The conveying mechanism comprises a conveying roller 19 and a motor III; the motor III is fixedly connected with the workbench 1; the workbench 1 is symmetrically and rotationally connected with two conveying rollers 19; the conveying roller 19 is driven by a belt; the conveying roller 19 is connected with the conveying belt 2; the motor drives the conveyer belt 2 to rotate through the conveyer roller 19.

The foregoing has shown and described the basic principles, principal features and advantages of the utility model.

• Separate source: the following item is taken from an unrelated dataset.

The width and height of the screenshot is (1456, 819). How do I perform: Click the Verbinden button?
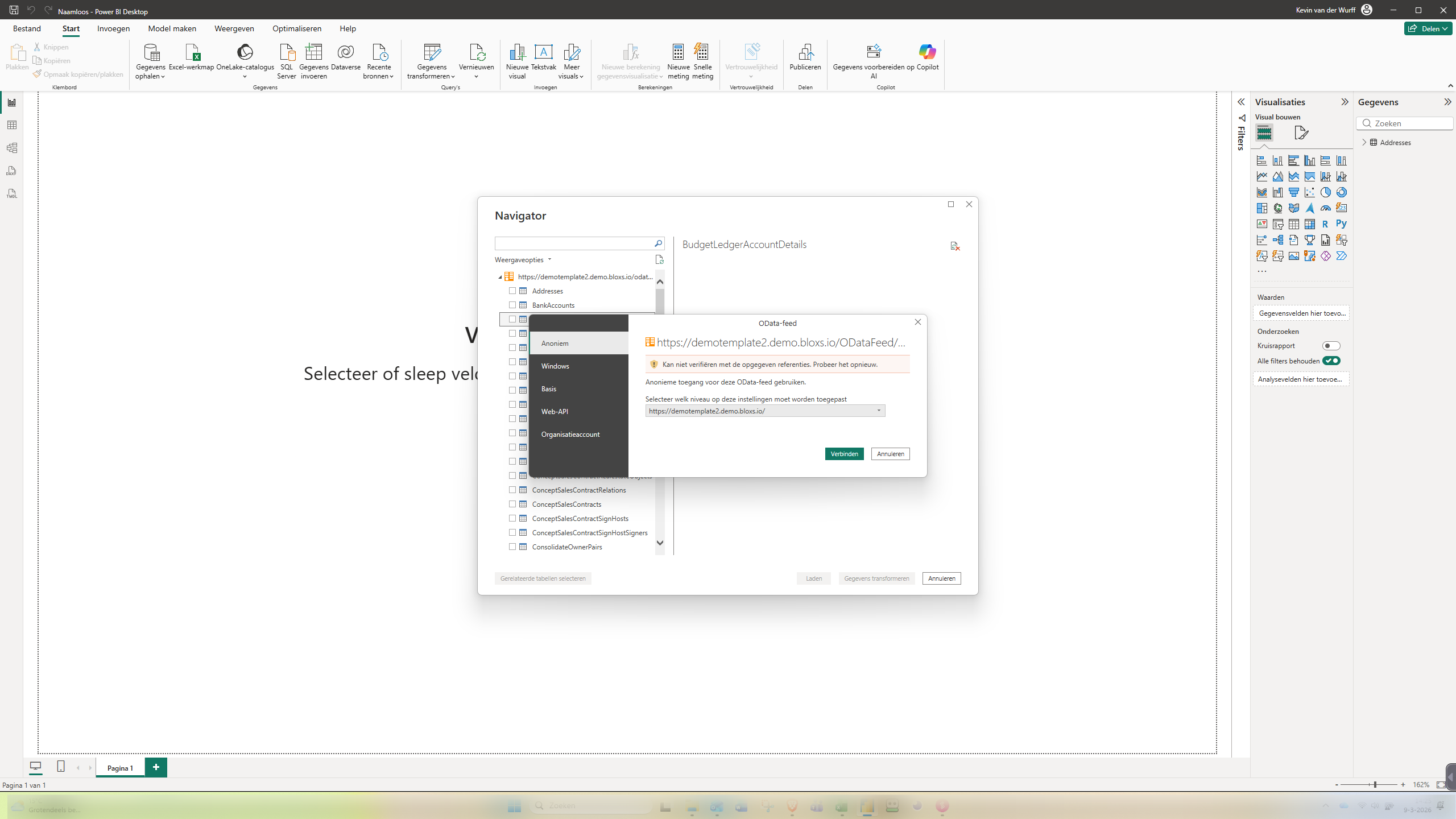[844, 454]
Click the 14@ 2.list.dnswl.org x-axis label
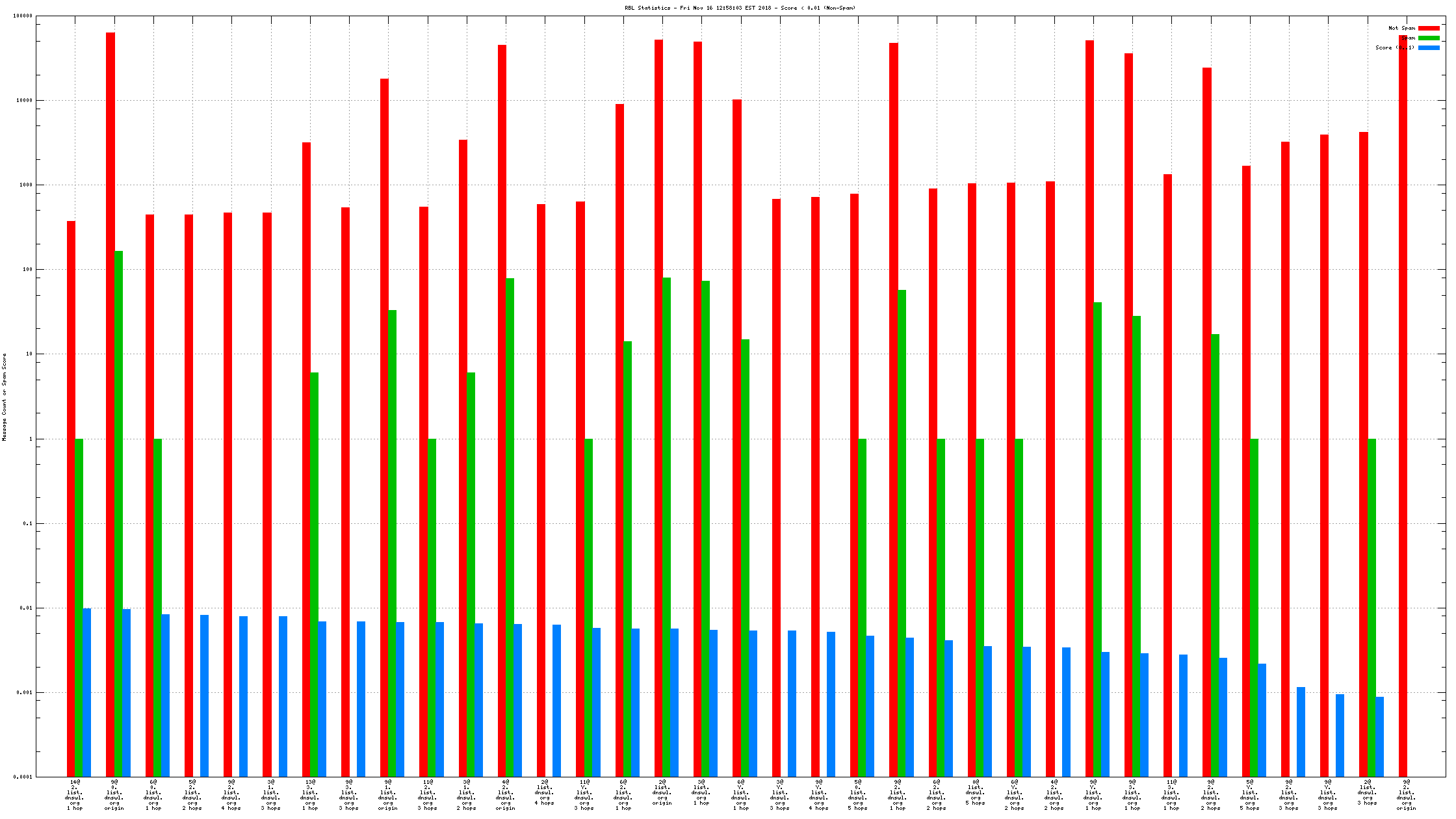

It will be understood by those skilled in the art that the present utility model is not limited to the embodiments described above, and that the above embodiments and descriptions are merely illustrative of the principles of the present utility model, and various changes and modifications may be made without departing from the spirit and scope of the utility model, which is defined in the appended claims.

Claims (7)

1. An automotive liner height detection apparatus, comprising:

a workbench (1) fixedly provided with a conveying mechanism; the conveying mechanism is provided with a rotatable conveying belt (2); the conveying belt (2) is provided with partition plates (3) in a linear and uniform distribution manner;

the workbench (1) is provided with two fixing plates (4) capable of moving linearly on two sides of the conveying belt (2);

the workbench (1) is provided with a fixing seat (5) capable of moving linearly; the fixing seat (5) is provided with a groove; the groove is fixedly provided with a pressure sensor (6);

a movable rod (7) which is connected with the groove in a sliding way; a stress plate (8) is arranged on one side of the movable rod (7) close to the fixed plate (4);

and the two ends of the spring (9) respectively prop against the movable rod (7) and the pressure sensor (6).

2. The vehicle liner height detection apparatus according to claim 1, wherein a drive plate one (10) is mounted on a side of the pressure sensor (6) close to the spring (9); a second driving plate (11) is arranged on one side, close to the first driving plate (10), of the movable rod (7); a limiting column (12) is fixedly arranged on the first driving plate (10); the limiting column (12) is in sliding connection with the movable rod (7) and the driving plate II (11); the spring (9) is sleeved on the limiting column (12).

3. The vehicle liner height detection device according to claim 2, wherein the workbench (1) is fixedly provided with a first electric telescopic rod (13) and a second electric telescopic rod (14); the fixed plates (4) are respectively connected with one electric telescopic rod I (13); the fixed seat (5) is connected with the electric telescopic rod II (14); the fixed plate (4) close to the fixed seat (5) is fixedly provided with a supporting seat (15); the supporting seat (15) is connected with the workbench (1) in a sliding manner; the fixed seat (5) is in sliding connection with the supporting seat (15).

4. A car liner height detection apparatus according to claim 3, characterized in that the table (1) is symmetrically and fixedly provided with inclined guide plates (16) on one side; the partition plate (3) is arranged between the guide plates (16); the workbench (1) is fixedly provided with a second motor; a conveying plate (17) is fixedly arranged on one side, close to the guide plate (16), of the second motor; the workbench (1) is fixedly provided with discharge plates (18) at two sides of the conveying plate (17).

5. The car liner height detection apparatus according to claim 4, wherein the conveying mechanism comprises a conveying roller (19) and a motor three; the motor III is fixedly connected with the workbench (1); the workbench (1) is symmetrically and rotationally connected with two conveying rollers (19); the conveying roller (19) is driven by a belt; the conveying roller (19) is connected with the conveying belt (2).

6. The car liner height detection apparatus according to claim 5, wherein the table (1) is rotatably connected with a support roller (20) inside the conveyor belt (2); the supporting roller (20) is abutted against the conveying belt (2); the supporting rollers (20) are linearly and uniformly distributed.

7. The vehicle liner height detection apparatus according to claim 6, wherein the fixed plate (4) remote from the force-receiving plate (8) is fixedly mounted with a cylinder; the cylinder is fixedly provided with a frustum.